USA Today has just reported that MasterCard is joining the authentication standards focused organization: the Fast Identity Online (FIDO) Alliance. This will mark the first major payment network to join the FIDO, signalling momentum in the area of strong zero-password authentication for online payment protection.
Yesterday in an unrelated piece about identity standards, Michael Barrett, president of FIDO, told USA Today that in six months he will be able to purchase an Android mobile device with a built-in fingerprint sensor. This, when taking into account that iPhone 5S Touch ID is already in use by Apple customers, means that the smartphone and tablet marketplace will be proliferated with personal biometric sensors used not just for logical access control, but – thanks to MasterCard’s newest membership – mobile online payments.
Speaking to USA Today, Ed McLaughlin, chief emerging payments officer at MasterCard commented: “Our involvement with the FIDO Alliance, as well as other activities across the industry, will help deliver strong security for consumers, merchants and issuers, as well as a great consumer experience.”

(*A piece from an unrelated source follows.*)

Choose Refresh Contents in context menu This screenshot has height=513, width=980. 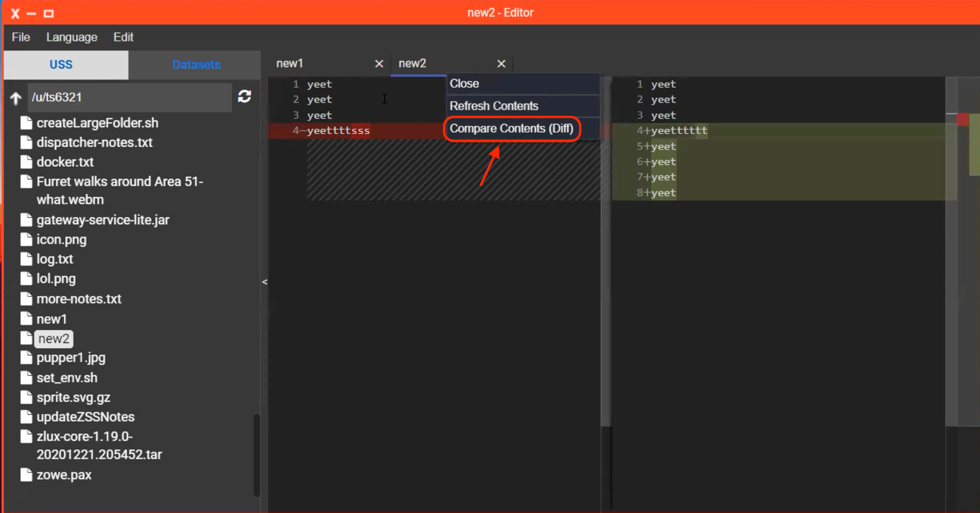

As a member of FIDO, MasterCard will have a number of strong authentication options available to it, since the Alliance has a wide scope for the types of multi-factor authentication that it is trying to standardize. That said, Frost & Sullivan’s Jean-Noel Georges, global program director ICT, financial services, is confident that the future of mobile payments is not just biometric, but specifically fingerprint authentication protected.
If the iPhone 5S announcement wasn’t enough to bring the naysayers around to the fingerprint authentication party, it seems that with MasterCard on board with FIDO, the easy security of the near future will speak for itself, and soon everyone will be saying “Rest in peace” when the topic turns to passwords.